Interactions between neurogenic and myogenic control mechanisms of intestinal and colonic motility

      The pacemaker cells of the gut, the interstitial cells of Cajal (ICC) orchestrate, in close collaboration with the enteric nervous system, the major motor patterns of the intestine, that is, segmentation (1) and the minute rhythm propulsive activity. Omnipresent myogenic ripples (low amplitude propulsive activity) are present at all times giving low level mixing and propulsion. The rhythm and propagation characteristics of the ripples are determined by ICC associated with the myenteric plexus (ICC-MP). To elicit the typical segmentation motor pattern described by Cannon (2), a second rhythmic pacemaker activity is evoked by medium chain fatty acids or substance P innervation involving the ICC of the deep muscular plexus. This low frequency activity interacts with the ICC-MP pacemaker through phase-amplitude coupling. This results in a waxing and waning of the ICC-MP slow wave amplitude and segmentation results. However, for this to occur, the propagation velocity of the ICC-DMP activity has to be low, if this occurs at a velocity similar to that of the ICC-MP slow waves, then the typical minute rhythm propulsive activity occurs.

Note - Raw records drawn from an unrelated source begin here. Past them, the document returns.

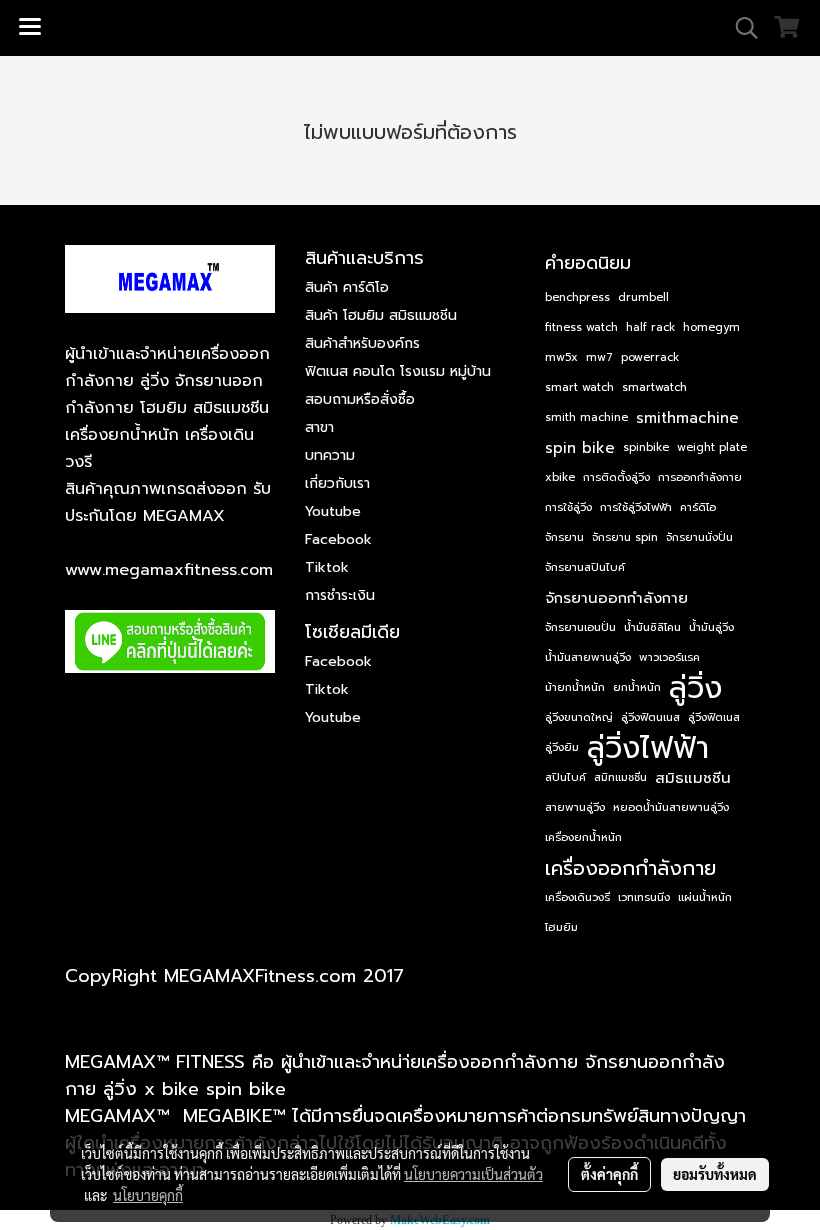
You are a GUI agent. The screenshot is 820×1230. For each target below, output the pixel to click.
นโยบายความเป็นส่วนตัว (473, 1174)
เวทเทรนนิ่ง (644, 897)
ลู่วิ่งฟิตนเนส (650, 717)
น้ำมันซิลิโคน (652, 627)
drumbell (643, 297)
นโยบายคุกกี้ (148, 1195)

The ICC networks are systems of coupled oscillators and enteric neural regulation of the coupling strength can change propagation velocity, which has major consequences for the orchestration of motor patterns by the pacemaker networks. Very similar mechanisms occur in the human and rabbit colon where ripple activity orchestrated by colonic slow waves interacts with a lower frequency rhythm that is associated with minute rhythm propulsive activity that has developed as haustral boundary contractions. Supported by the Canadian Institutes of Health Research.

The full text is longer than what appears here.